Sa façon de parler caractérise le juif alsacien de la campagne et lui permet de s’adapter à toutes les situations. A la maison, à la synagogue il s’exprime dans ce langage savoureux. Avec ses amis non-juifs ou avec ses clients il parle en alsacien ou goyemlich, à la façon des non-juifs, ou encore en galeres-daïtsch en alsacien des curés (galech, le curé de gala'h en hébreu : tondu) ! Ce langage l’habite tellement qu’il transforme même les noms de lieux en les "traduisant" dans sa façon de parler. Pour Altkirch, qui veut dire "vieille église", il l’exprimera en judéo-alsacien, à savoir Altdefle. Kindwiller qui veut "village d’enfants" devient Janickmedine (le pays des enfants). Dauendorf, Dauedorf en alsacien qui évoque un sourd, devient Hüchemmedine, "le pays des sourds" ou encore Sainte Croix en Plaine devient Tsaïlemmaukem, "l’endroit de la croix". Les villageois étaient soit des Dauflemone, des catholiques (daufle vient de tauffe, celui qui baptise et mone vient de émouna en hébreu, la foi), soit des Hadischemone des protestants pour la nouvelle foi (hadische vient de l’hébreu 'hidouch, la nouveauté).

Ce langage peut enfin être considéré comme une sorte de code d’honneur. La parole donnée là encore chez le Peïmessaendler, le marchand de bestiaux, est sacrée ! Il n’a pas besoin d’un écrit, dans un premier temps on se tape légèrement la main et pour conclure définitivement on se tape fermement les mains et cela vaut toutes les signatures. Dans son langage, régler un différend se dit Pschoremache, c'est-à-dire trouver un compromis, ou encore Cholemmache, faire la paix. Il est toujours fiable et on dit de lui qu’il ne ment jamais, "er sagt ka schgorem", il ne dit pas de mensonges. Si quelqu’un se conduit mal, il est qualifié de guascht (de Gast en allemand qui veut dire "invité" mais aussi comme ici "fou"), de quelqu’un par conséquent de peu recommandable. La plupart des marchands de bestiaux vivent chichement, souvent ils ne sont pas plus riches que leurs clients. Il leur arrive fréquemment de consentir un petit prêt pour que l’affaire puisse se conclure et le paysan peut ainsi être amené à s’endetter sur plusieurs années pour l’achat d’une bête. Le marchand de bestiaux peut ainsi être amené à céder sa créance à un confrère plus riche. C’est d’ailleurs ainsi que des cabales ont été montées contre eux alors qu’ils ne dérogeaient absolument pas des pratiques de leur époque !

Landsjéde

La Chawessgoye s’occupe le Chawess de la Chawesslamp (Alphonse Lévy)

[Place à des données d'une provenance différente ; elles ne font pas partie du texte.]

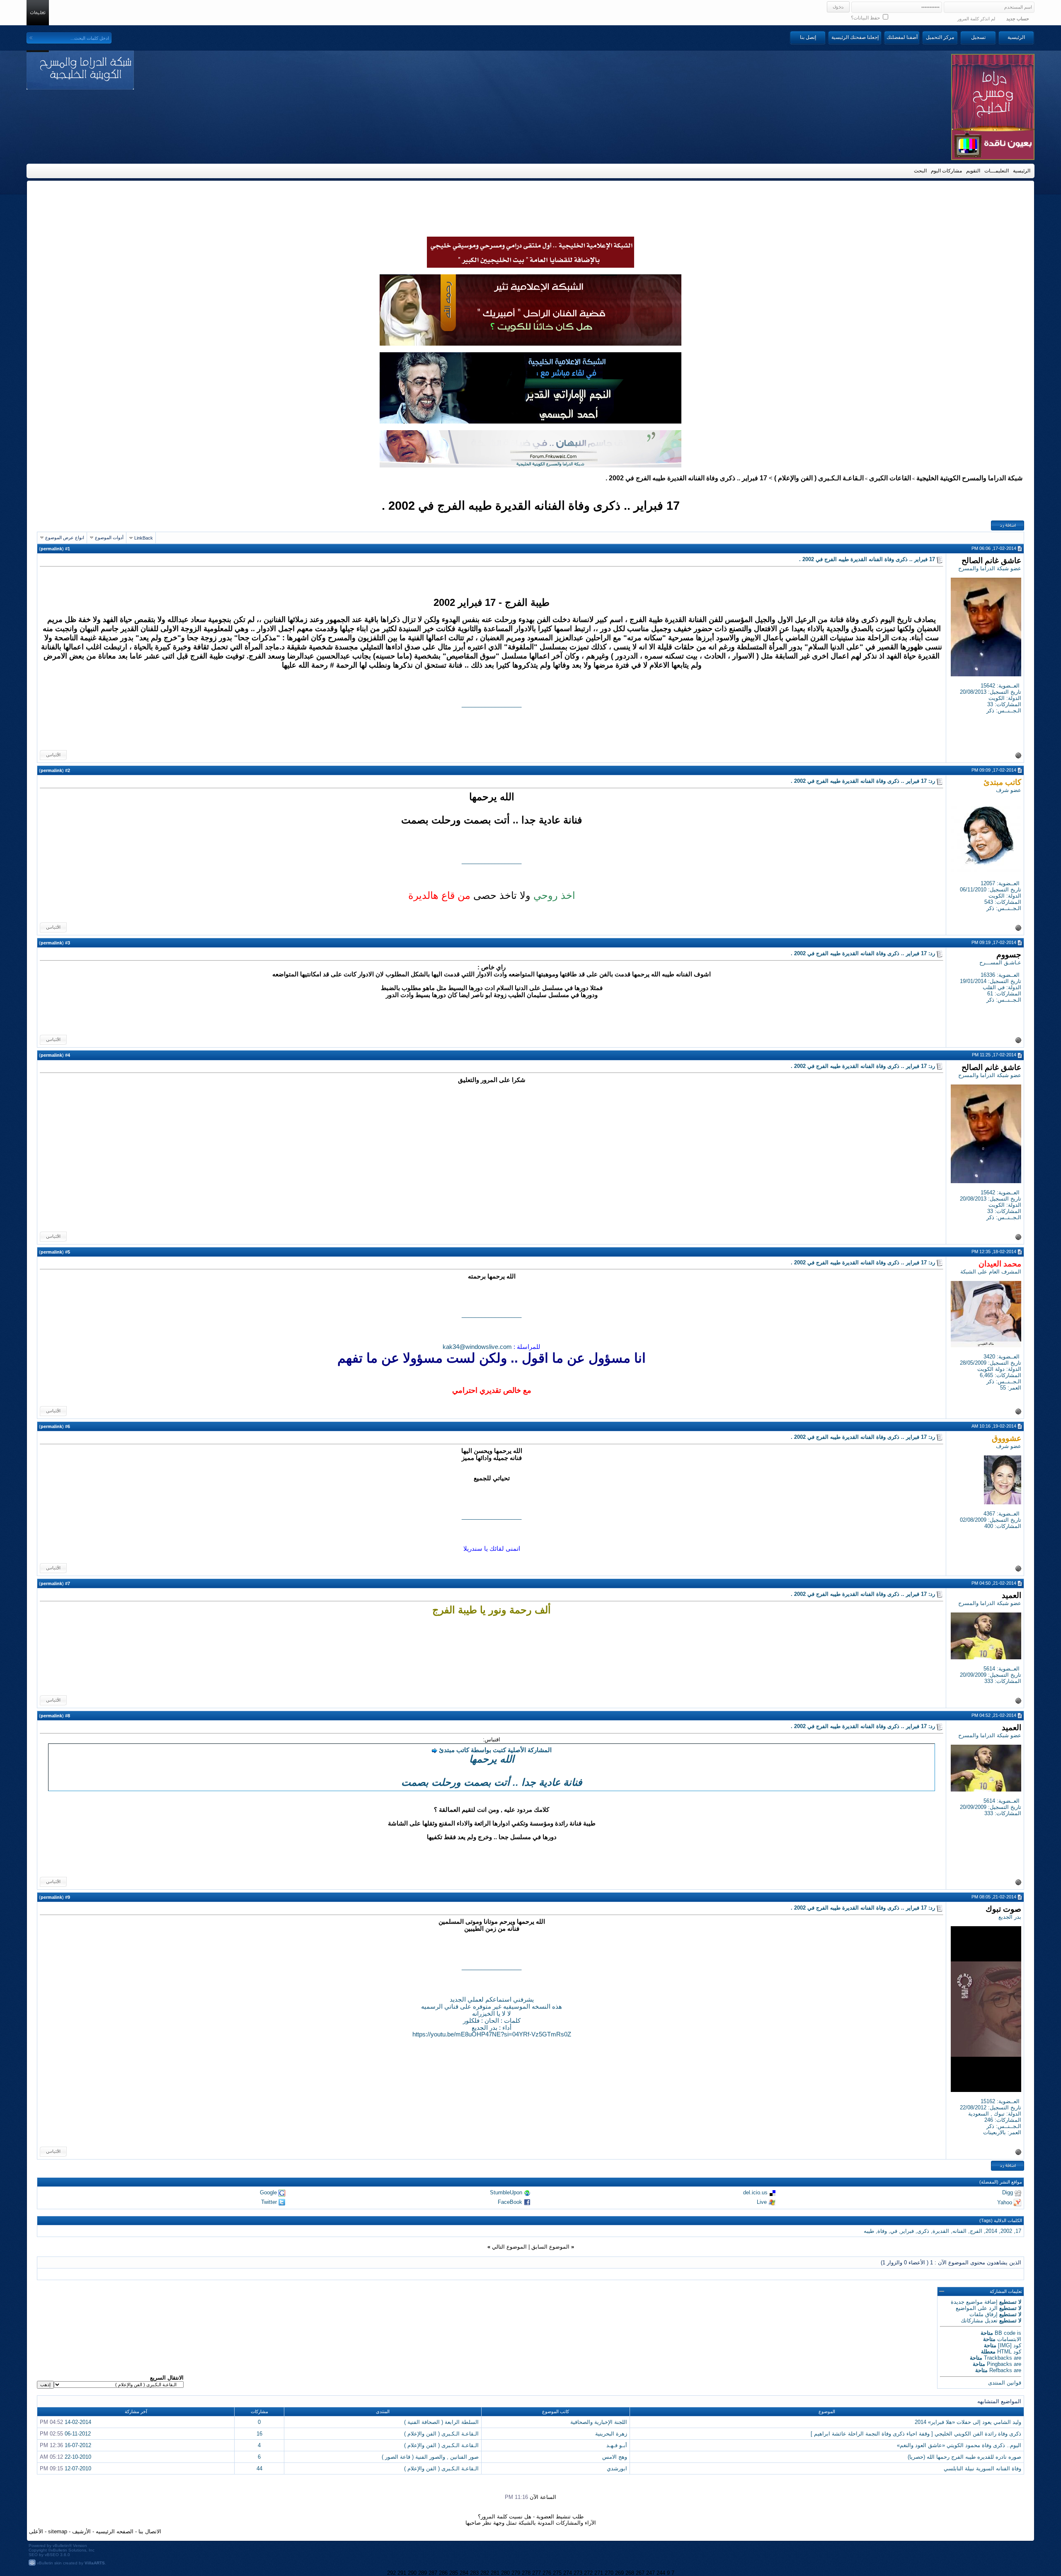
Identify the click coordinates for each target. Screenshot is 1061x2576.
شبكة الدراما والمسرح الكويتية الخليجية (969, 478)
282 (484, 2573)
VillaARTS (95, 2563)
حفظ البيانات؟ (866, 18)
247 (650, 2573)
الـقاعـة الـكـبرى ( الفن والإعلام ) (819, 478)
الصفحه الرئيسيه (114, 2531)
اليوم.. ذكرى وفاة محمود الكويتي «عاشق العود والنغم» (959, 2445)
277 (536, 2573)
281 (495, 2573)
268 (629, 2573)
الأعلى (36, 2531)
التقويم (973, 171)
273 (578, 2573)
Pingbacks (999, 2364)
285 (453, 2573)
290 (412, 2573)
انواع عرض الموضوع (64, 537)
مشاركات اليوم (946, 171)
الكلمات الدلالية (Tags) (1000, 2220)
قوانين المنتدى (1004, 2383)
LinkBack (143, 537)
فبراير (907, 2231)
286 (443, 2573)
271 (598, 2573)
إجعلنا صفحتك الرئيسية (855, 37)
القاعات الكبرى (890, 478)
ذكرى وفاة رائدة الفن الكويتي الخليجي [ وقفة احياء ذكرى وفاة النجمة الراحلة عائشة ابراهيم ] (916, 2434)
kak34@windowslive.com (477, 1347)
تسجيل (978, 37)
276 (547, 2573)
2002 (1006, 2231)
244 (660, 2573)
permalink (51, 548)
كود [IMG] (1009, 2345)
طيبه (869, 2231)
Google (268, 2192)
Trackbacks (998, 2358)
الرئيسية (1016, 37)
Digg (1007, 2192)
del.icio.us (755, 2192)
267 (640, 2573)
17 (1018, 2231)
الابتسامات (1009, 2339)
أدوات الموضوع (109, 537)
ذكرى (923, 2231)
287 (433, 2573)
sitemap (57, 2531)
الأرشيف (81, 2531)
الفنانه (959, 2231)
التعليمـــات (996, 171)
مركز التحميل (940, 37)
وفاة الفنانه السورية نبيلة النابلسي (982, 2468)
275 (557, 2573)
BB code (1005, 2333)
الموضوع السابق (550, 2247)
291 (401, 2573)
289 (422, 2573)
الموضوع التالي (509, 2247)
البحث (920, 171)
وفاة (882, 2231)
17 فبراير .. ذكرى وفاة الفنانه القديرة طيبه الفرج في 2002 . (531, 505)
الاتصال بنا (149, 2531)
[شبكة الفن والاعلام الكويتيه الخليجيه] (530, 343)
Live (762, 2202)
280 (505, 2573)
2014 (991, 2231)
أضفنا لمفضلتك (902, 37)
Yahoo (1004, 2202)
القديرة (941, 2231)
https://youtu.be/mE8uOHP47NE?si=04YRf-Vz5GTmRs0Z (491, 2034)
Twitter (269, 2202)
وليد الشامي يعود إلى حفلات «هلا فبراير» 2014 (968, 2422)
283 (474, 2573)
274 (567, 2573)
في (893, 2231)
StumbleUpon (506, 2192)
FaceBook (510, 2202)
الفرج (976, 2231)
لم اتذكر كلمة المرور (976, 18)
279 (515, 2573)
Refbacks (1000, 2370)
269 (619, 2573)
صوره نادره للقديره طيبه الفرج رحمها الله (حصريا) (964, 2457)
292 (391, 2573)
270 (609, 2573)
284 (464, 2573)
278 (526, 2573)
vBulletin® (62, 2545)
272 (588, 2573)
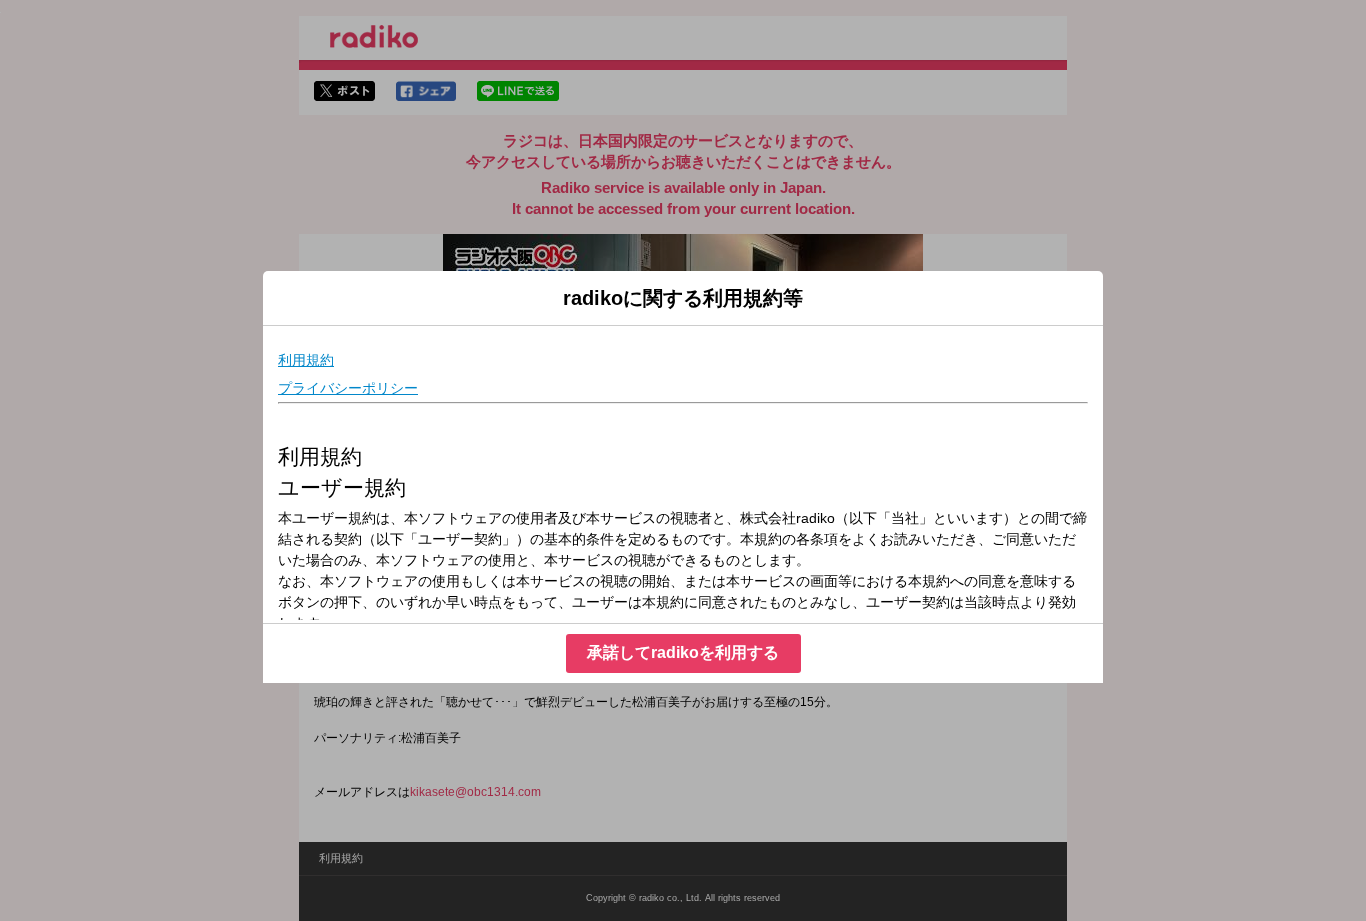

Une réelle proximité existait entre le juif de la campagne alsacienne et l’ensemble des habitants. Il est souvent devenu l’ami, le conseiller des familles qu’il fréquentait assidument pour son travail. Il avait beaucoup de reconnaissance envers ces brafigoyem, ces gentils non-juifs, car il savait qu’il était toujours bien accueilli. Cette confiance qui régnait entre eux résultait d’une connaissance des habitudes de chacun, le juif respectait les usages chrétiens et le chrétien respectait les usages propres au judaïsme. Dans les villages en particulier qui ne connaissaient pas de "quartier" réservé aux juifs, le proche voisinage accentuait encore cette proximité. Le regretté Pierre Katz de Marmoutier racontait qu’un forgeron qui habitait à côté de l’école juive du village, rythmait son art sur certains airs religieux qu’il entendait depuis l’école car les enfants les chantaient régulièrement, si bien qu’il les avait assimilés.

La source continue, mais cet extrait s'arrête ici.